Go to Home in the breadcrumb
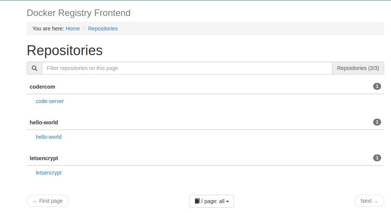tap(73, 29)
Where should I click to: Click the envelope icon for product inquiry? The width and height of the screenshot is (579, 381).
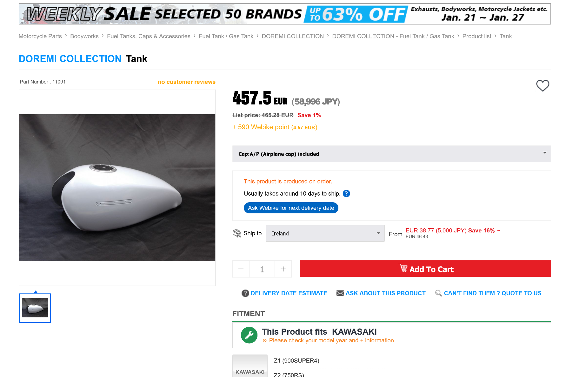pos(340,293)
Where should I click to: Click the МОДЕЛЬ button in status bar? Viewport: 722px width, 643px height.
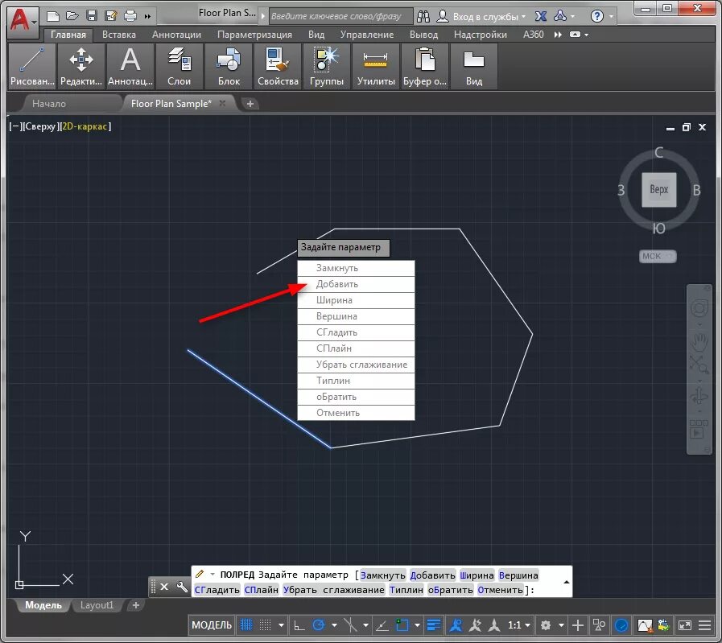click(212, 625)
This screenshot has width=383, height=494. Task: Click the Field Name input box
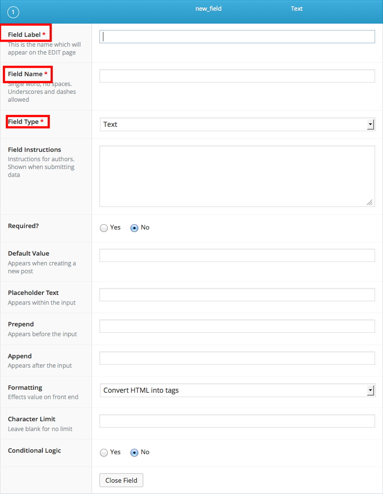[x=237, y=76]
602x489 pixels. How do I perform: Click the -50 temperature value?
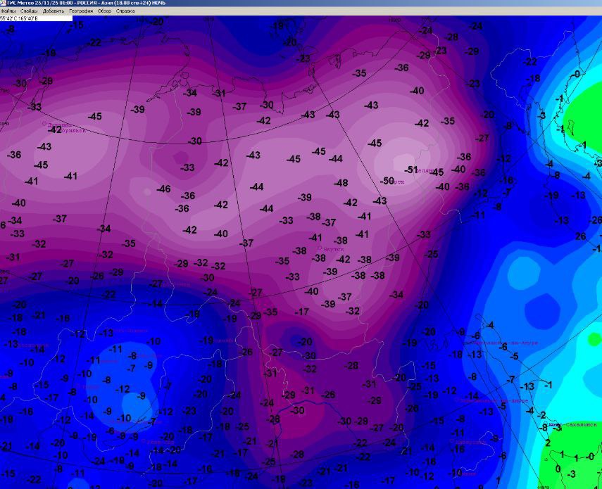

◇ ◇ ◇ ◇ ◇ ◇ ◇

*Instructions to follow*:
A verbatim transcription of the listing is expected, with no pictures included.

*Solution to the exercise*:
Go to Home in the breadcrumb
tap(73, 29)
Where should I click to: Click the envelope icon for product inquiry? The width and height of the screenshot is (579, 381).
pos(340,293)
Where should I click to: Click the МОДЕЛЬ button in status bar? Viewport: 722px width, 643px height.
click(212, 625)
This screenshot has width=383, height=494. Task: Click the Field Name input box
[x=237, y=76]
602x489 pixels. How do I perform: Click the -50 temperature value?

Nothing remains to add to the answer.